Owen Gilbert
Ph. D., Evolutionary Biology
- owen.gilbert@gmail.com
- 512-585-9071
About me
My Research
I am involved with three main projects:
Why do botryllid ascidians recognize kin? Why do frog tadpoles associate preferentially with kin? How do we test Hamilton’s rule in turkeys? Questions like these inform our understanding of social evolution. The theory that I am developing, association theory, helps answer these questions. At its core is a distinction between how individuals treat each other (help/harm), versus whether they associate. The theory yields the first adaptive explanation for kin recognition and kin association preference upheld by empirical evidence, and it yields new approaches to testing Hamilton’s rule.
Why does the history of life show apparently progressive trends of increasing command over free energy and the expansion of cellular, multicellular and colonial forms of life? What accounts for discontinuous rates of change in the fossil record and the apparent sudden appearance of higher taxa? Why has life become more advanced with time? The macroevolutionary theory that I am developing helps answer these questions. The theory proposes the existence of a second non-random force of evolution, natural reward, which acts upon the random variation of invention provided by natural selection. Whereas natural selection acts as nature’s inventor, creating new inventions with no foresight for the broader market, natural reward acts as nature’s entrepreneur, spreading inventions into the environments that they happen to be able to exploit. Just as in human societies, invention and entrepreneurship are both important for innovation, so this is true in nature. Understanding the dual forces of natural selection and natural reward is essential to understanding the history of life.

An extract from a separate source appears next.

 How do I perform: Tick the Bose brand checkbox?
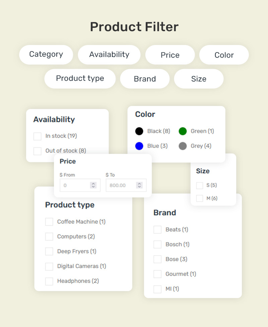pyautogui.click(x=157, y=259)
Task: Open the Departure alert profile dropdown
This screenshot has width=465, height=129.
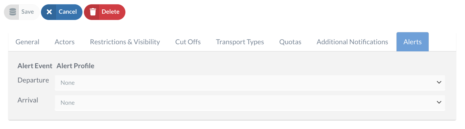Action: tap(246, 83)
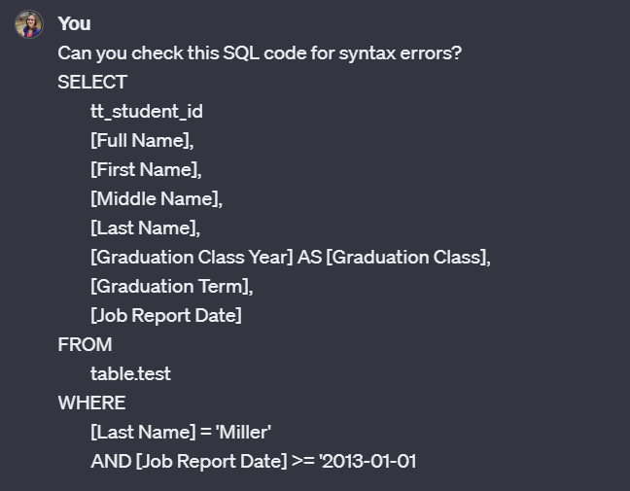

A main problem with science, as everybody knows, is that it is difficult to get new ideas funded. The more an idea departs from current thought, the higher the burden of proof required to get it funded. This presents a catch-22. Much preliminary evidence is required to get new ideas funded, but it is difficult to collect enough evidence without funding for new lines of research. In short, existing paradigms and theories have an incumbent advantage of being the first to adaptively radiate, producing specialized models and hypotheses that can prevent the invasion of superior competitors. In nature, such constraints on innovation are periodically lifted by mass extinction. In science, however, there is nothing similar to mass extinction. The entire corpus of human knowledge is preserved on the internet, and dinosaur-like gatekeepers squash any furry rodent-like animals before they can evolve into humans (so to speak). Therefore, it is important to rethink our ways of funding science, which themselves grew out of military funding during WWII.
Favorite subjects
My Journey
1998-2002
Yale University
Undergrad EEB major
As an undergraduate, I was inspired by Elisabeth Vrba and Leo Buss. These professors convinced me that there were major discoveries awaiting the theory of evolution. My favorite courses outside of biology were general physics and environmental history. I also participated in two varsity sports, football and track. I left Yale with the hope of testing Buss's hypothesis for the evolution of kin recognition using social amoebae as a model.
2003-2011
Rice University
Graduate Student
As a graduate student, I performed field work on social amoebae that tested Buss's hypothesis for kin recognition. I ended up outlining a new approach to modeling the evolution of kin recognition.
2014-2024
University of Texas at Austin
Visiting Researcher
I further developed a new model of kin recognition based on "association theory." I also found that my research suggested an alternative approach to explaining macroevolution. I outlined a new theory of macroevolution based on "natural reward."